Task list:
1. According to the game recap, why did Tyjon Lindsey's fumble on a punt not turn into a touchdown? Answer in one to three sentences.
2. Write out the part of the game recap from "Which Michigan unit" up to and including "punt, punt, safety?", word for word.

***** Source passage *****

On a day that featured the actualization of the Platonic ideal of a Harbaugh-led offense, a legitimate argument can be made for the defense being the most impressive unit on the field. In other words, Scott Frost, so used to disputed titles, couldn't even find one phase of the game to hang his hat on. Michigan outrushed, outpassed, and, yes, outhit Nebraska en route to their most complete game of the young season.
Which Michigan unit was the star of the day is largely a question of aesthetics. Do you prefer drive charts that begin TD, TD, TD, punt, FG, TD, TD before ending on downs despite a gorgeous throw, or ones that begin INT, punt, punt, punt, fumble, punt, punt, safety?
Michigan’s defense allowed a 32-yard reception on the third play of the game, as an overloaded half of the line led to Jordan Glasgow almost chasing down Nebraska QB Adrian Martinez only to see him heave the ball up to Stanley Morgan. Martinez’s pass was tipped on the next play by Lawrence Marshall, and Josh Metellus secured the ball as it looped toward the ground. The yardage of drives allowed by the defense from that point forward: -13, -3, 13, 0 (a fumble by punt returner Tyjon Lindsey that would have been returned for a touchdown if not for an odd rule that disallows advancing the ball on a fumble recovery on punts), 2, –20, –10, and 0. And that was just the first half.
Offensively, Michigan did what they were unable to do last week and put points on the board early. Karan Higdon, returning from injury after a one-game absence, got things going. He caught a seven-yard pass on Michigan’s first offensive play of the game, then juked Nebraska safety Tre Neal to turn an already big gain into a 46-yard run on the second play from scrimmage. Two yards on another Higdon run got Michigan inside Nebraska’s 10-yard line, and Ben Mason took over from there. The fullback dragged defenders on his first carry for six yards, then pushed ahead for two yards and again for one and his second touchdown of the season. Mason finished with three touchdowns on six carries, reliably dragging defenders with him whether he was lined up alone in the backfield or as a fullback.

***** Entries supplied *****

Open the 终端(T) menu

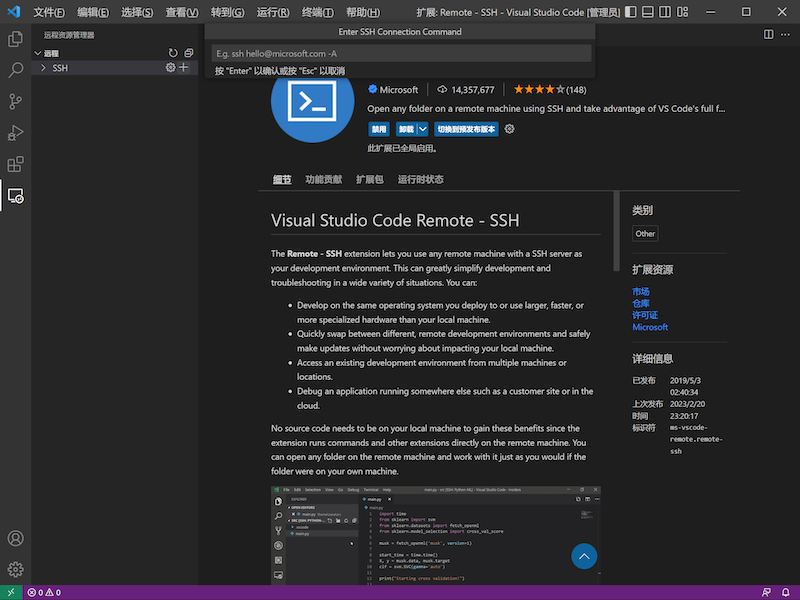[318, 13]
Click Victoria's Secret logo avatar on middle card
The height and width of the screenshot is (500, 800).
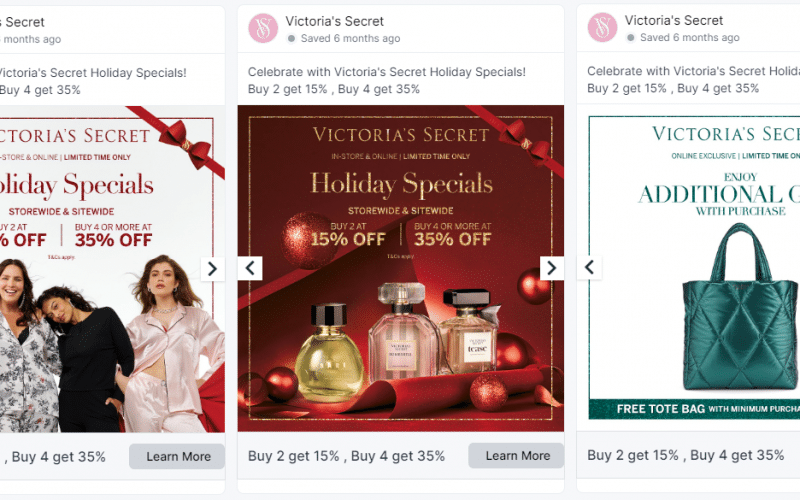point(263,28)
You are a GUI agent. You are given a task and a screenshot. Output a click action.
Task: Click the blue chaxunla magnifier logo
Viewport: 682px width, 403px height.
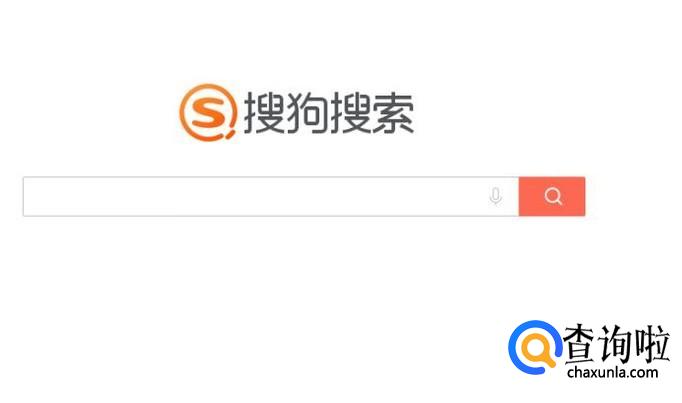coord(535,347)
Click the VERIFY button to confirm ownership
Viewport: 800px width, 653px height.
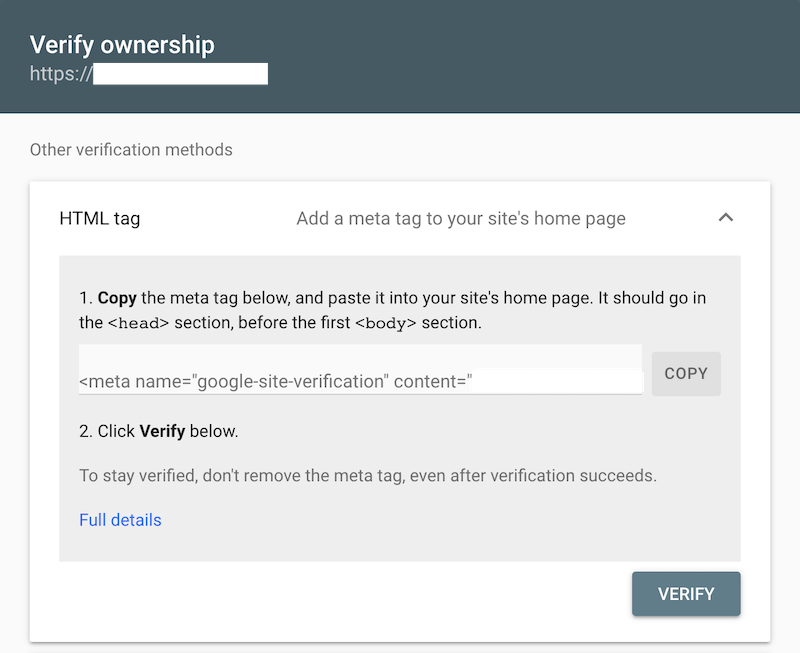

*****

Per-task answers:
1. A rule does not allow the ball to be advanced after a fumble recovery on punts. So the fumble counted as a zero-yard drive instead of a touchdown return.

2.
Which Michigan unit was the star of the day is largely a question of aesthetics. Do you prefer drive charts that begin TD, TD, TD, punt, FG, TD, TD before ending on downs despite a gorgeous throw, or ones that begin INT, punt, punt, punt, fumble, punt, punt, safety?